[INPUT ROWS]
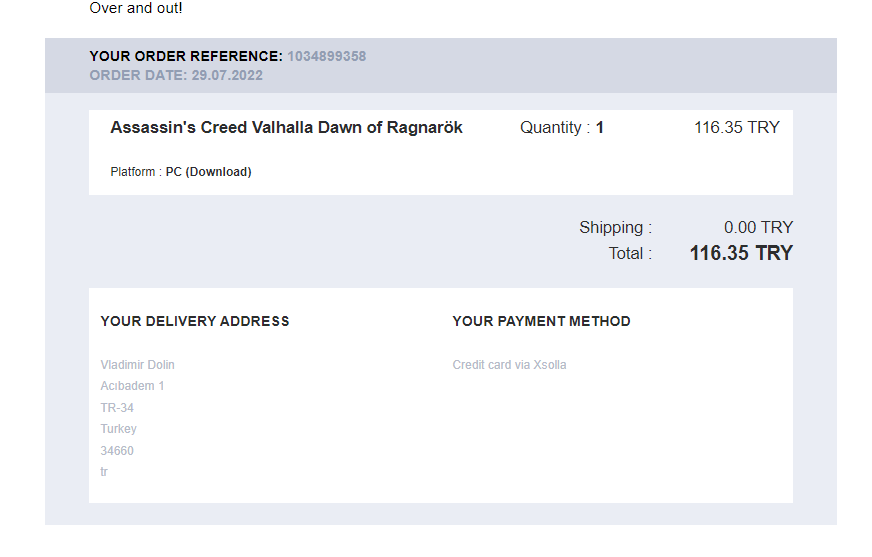Click "Credit card via Xsolla" payment text
872x557 pixels.
pyautogui.click(x=509, y=365)
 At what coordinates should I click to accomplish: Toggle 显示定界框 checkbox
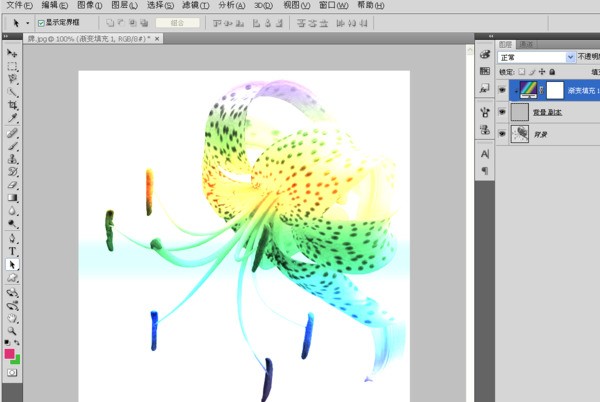(x=41, y=21)
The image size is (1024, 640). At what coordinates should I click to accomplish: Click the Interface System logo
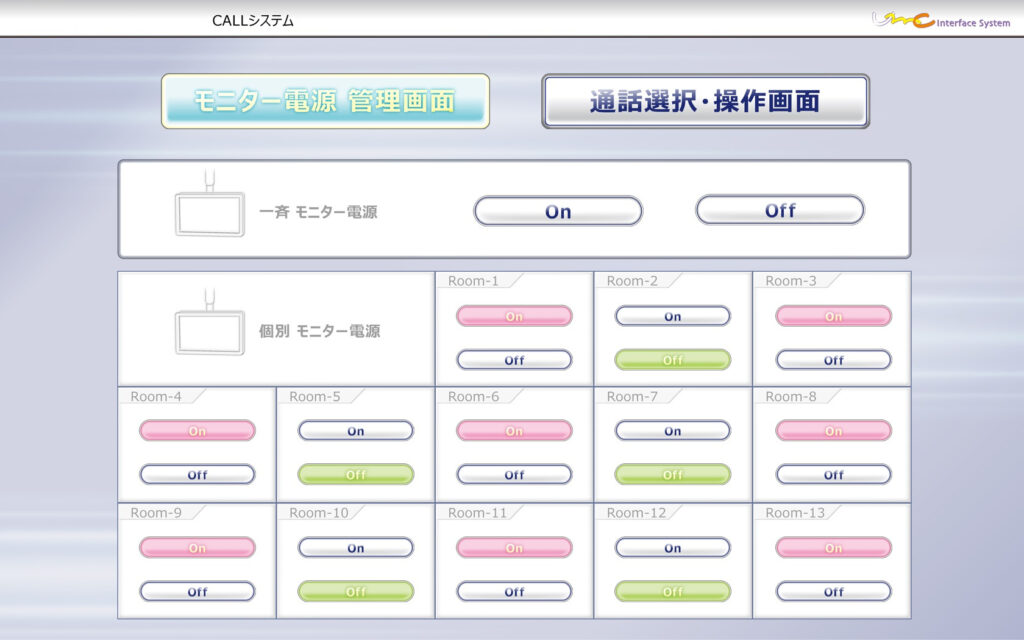click(x=941, y=20)
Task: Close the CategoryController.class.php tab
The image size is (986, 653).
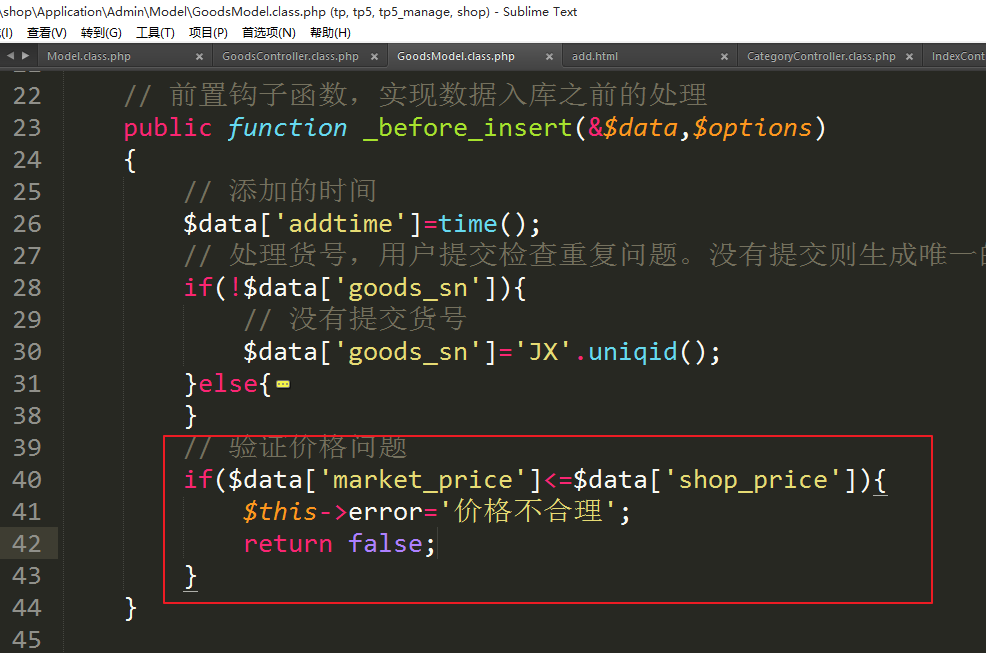Action: pyautogui.click(x=910, y=57)
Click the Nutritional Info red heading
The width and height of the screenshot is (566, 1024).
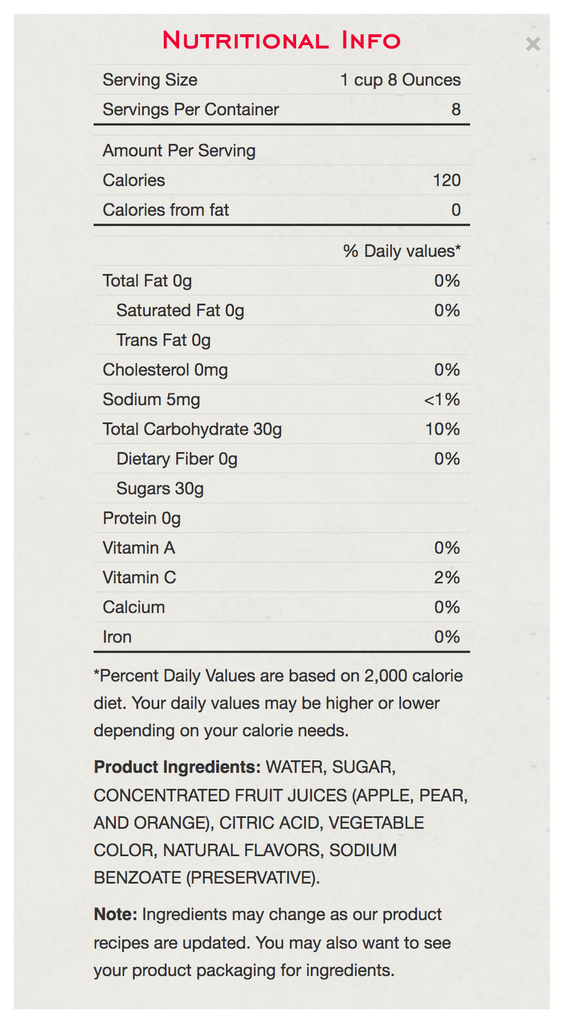pyautogui.click(x=281, y=40)
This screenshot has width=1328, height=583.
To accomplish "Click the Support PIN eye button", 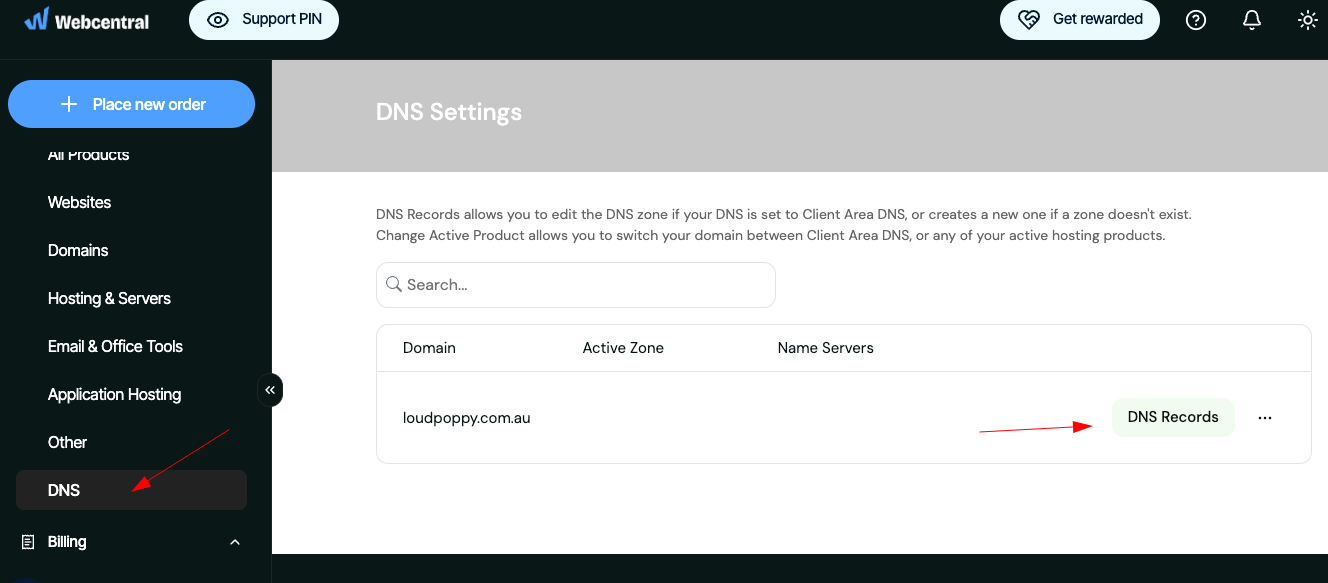I will 264,20.
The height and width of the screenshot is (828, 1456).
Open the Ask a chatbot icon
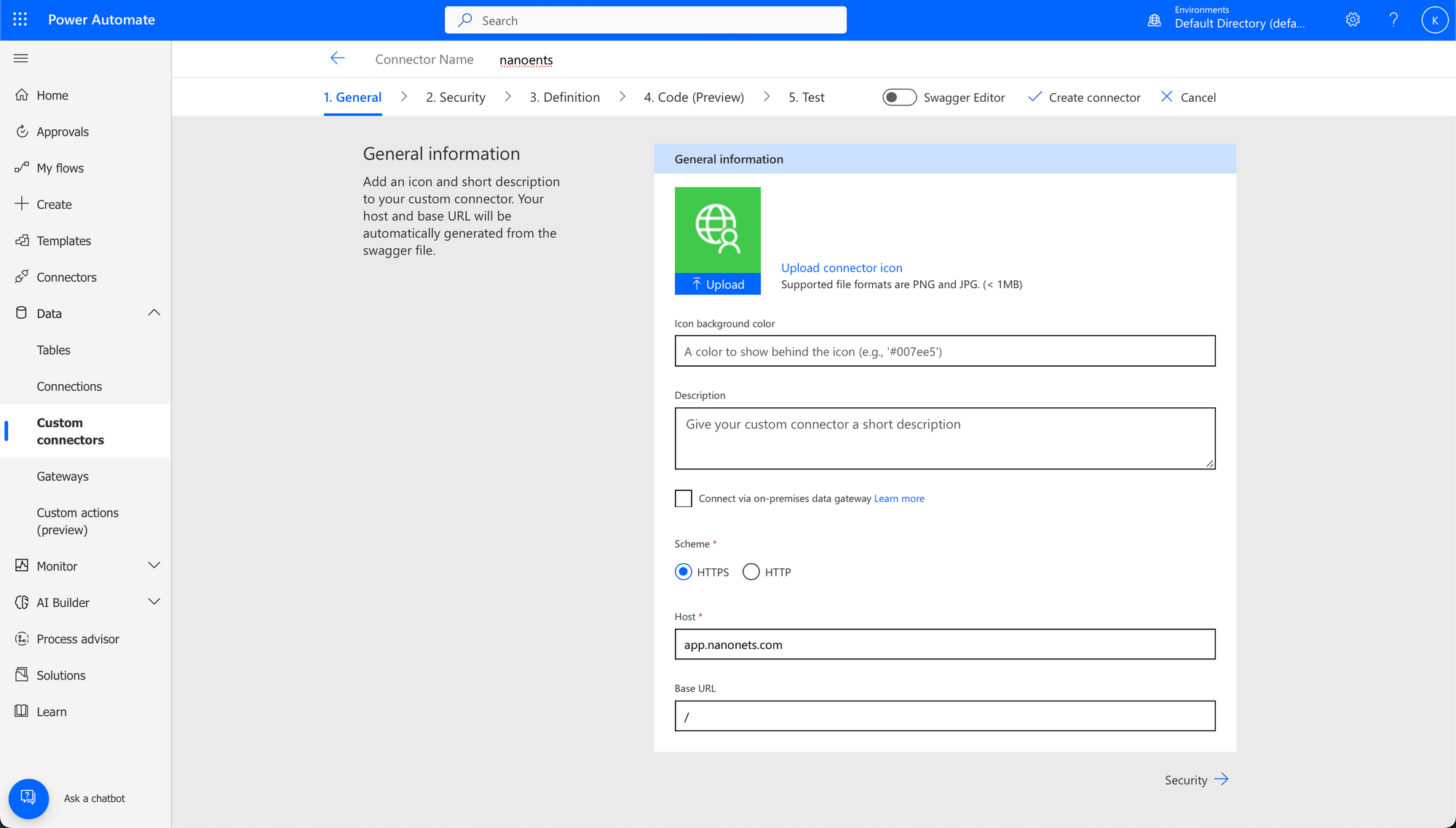28,798
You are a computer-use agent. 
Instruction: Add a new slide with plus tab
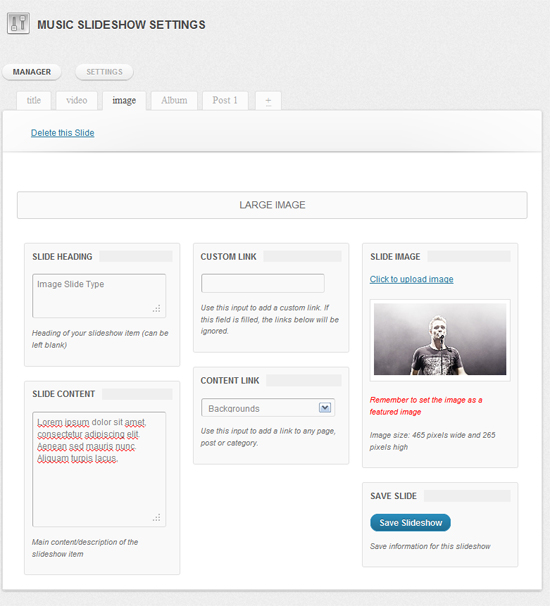click(x=268, y=101)
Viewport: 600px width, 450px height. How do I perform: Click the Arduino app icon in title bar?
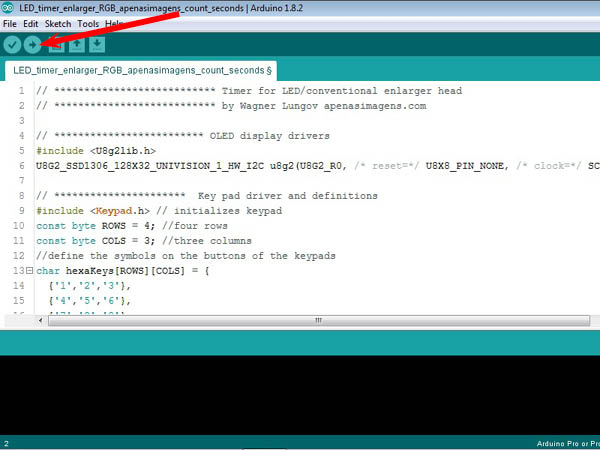tap(9, 8)
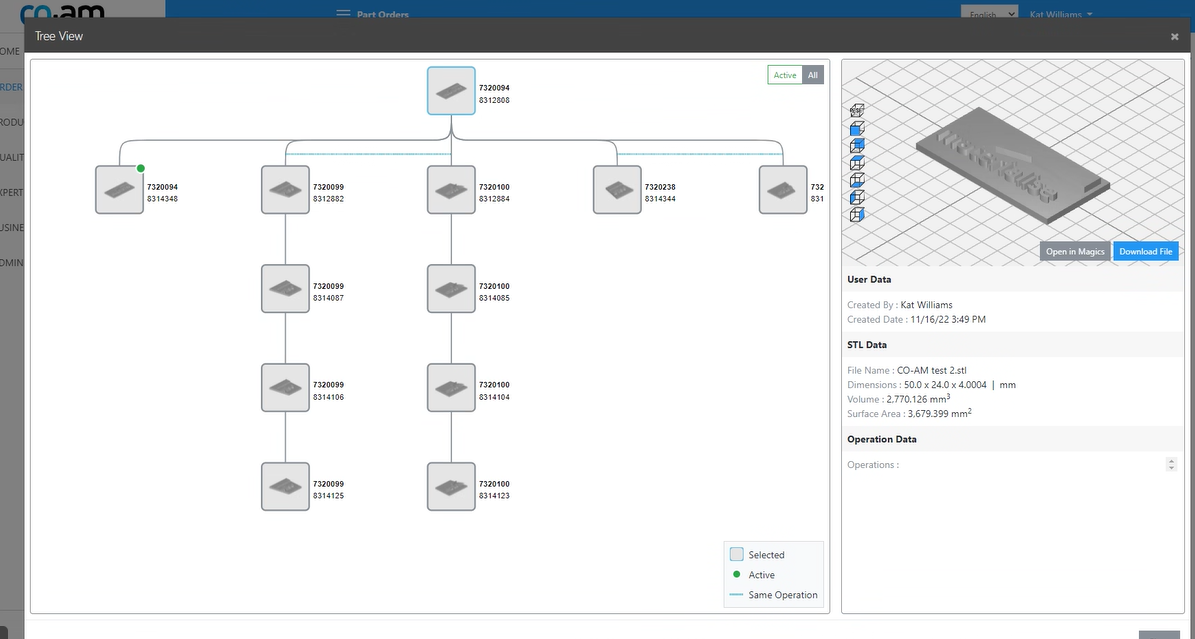1195x639 pixels.
Task: Switch to left view cube icon
Action: [856, 198]
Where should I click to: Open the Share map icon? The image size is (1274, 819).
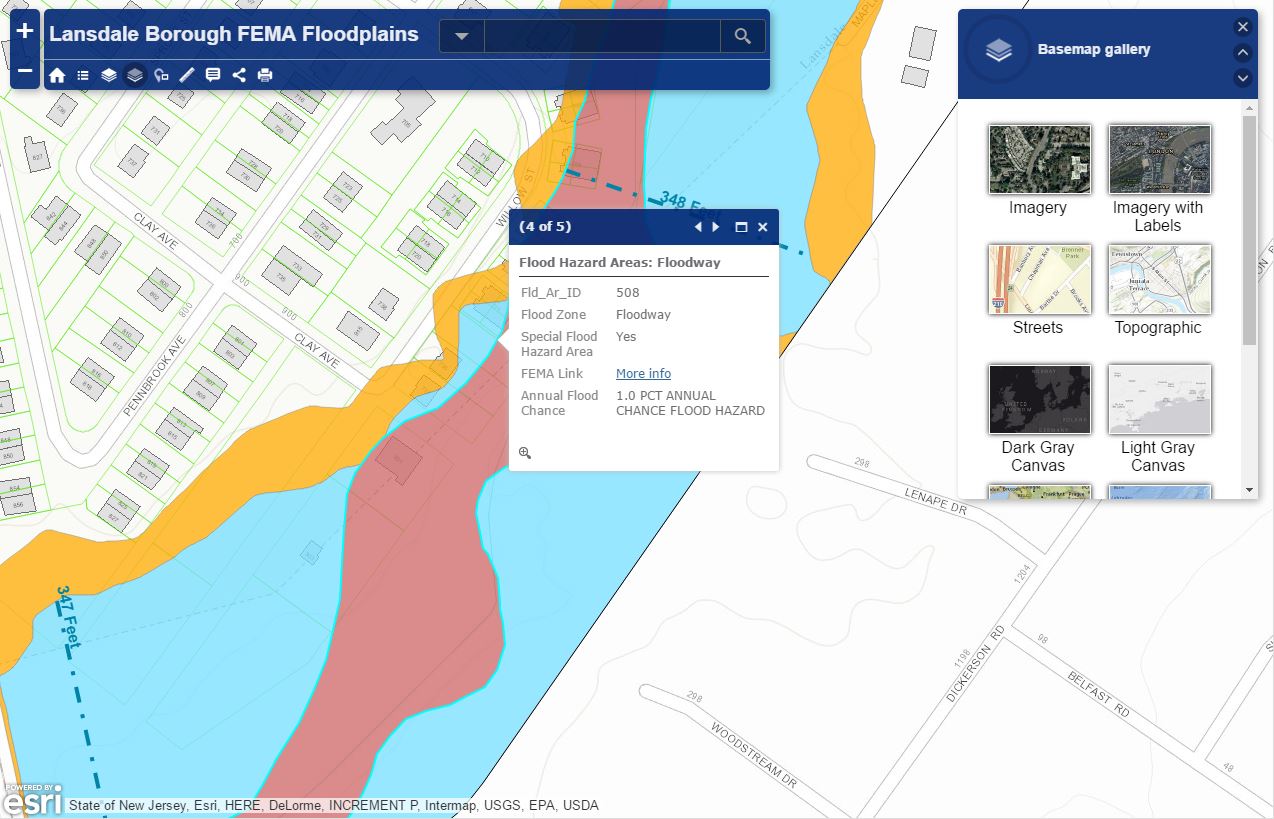coord(239,75)
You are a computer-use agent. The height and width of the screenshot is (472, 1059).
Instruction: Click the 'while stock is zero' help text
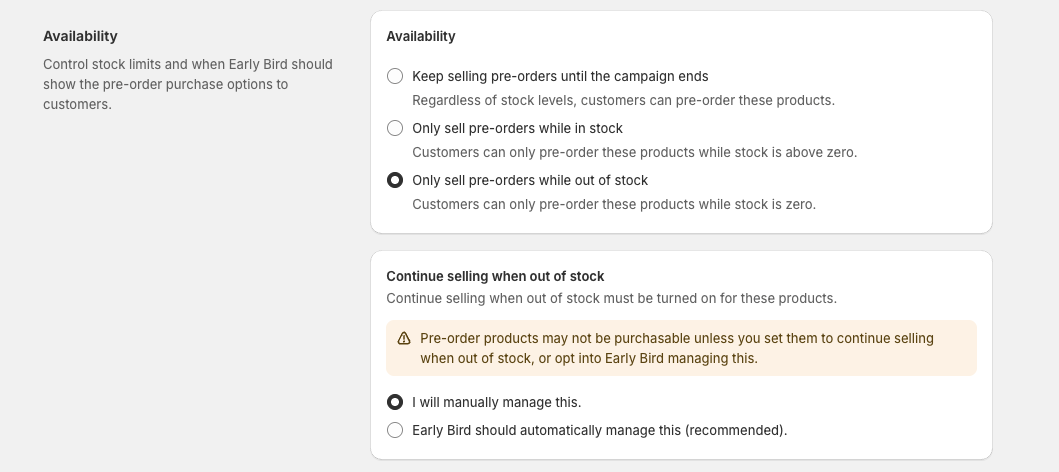tap(614, 205)
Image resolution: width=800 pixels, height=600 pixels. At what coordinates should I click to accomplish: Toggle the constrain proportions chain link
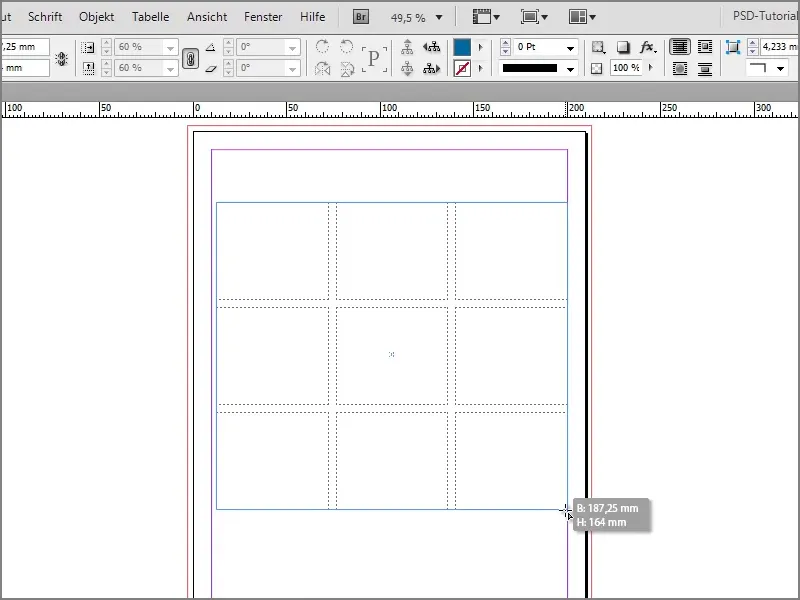point(61,58)
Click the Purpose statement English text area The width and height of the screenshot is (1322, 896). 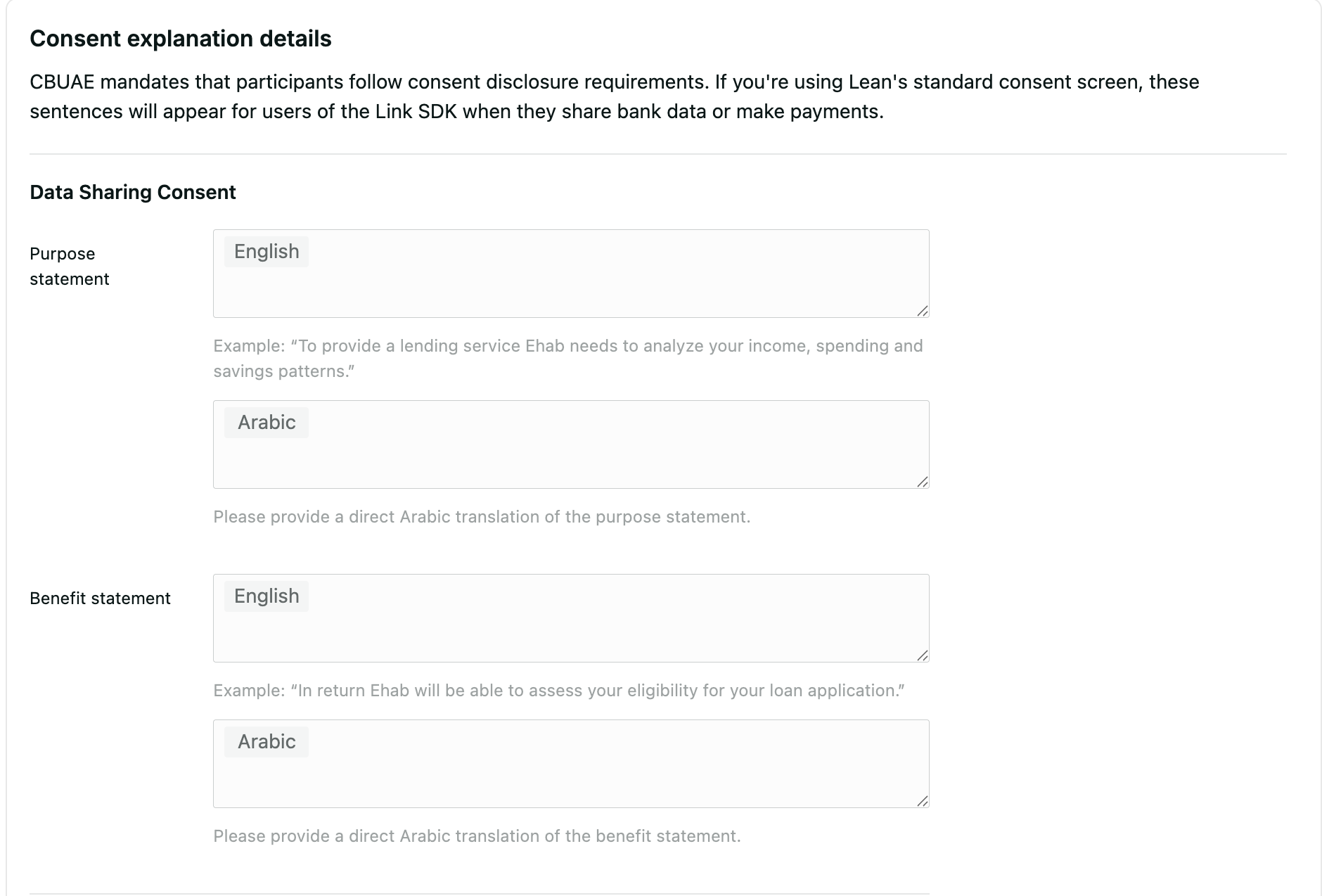570,285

[WHAT IS NEEDED]
Reproduce the lines above word for word, starting at the first line and stopping after the line that contains "click(x=941, y=20)". Leave the pictures out.

[RESULT FOR THIS TASK]
Click "Credit card via Xsolla" payment text
872x557 pixels.
pyautogui.click(x=509, y=365)
 At what coordinates should I click to accomplish: Toggle 显示定界框 checkbox
(x=41, y=21)
The image size is (1024, 640). At what coordinates should I click to accomplish: Click the Interface System logo
click(x=941, y=20)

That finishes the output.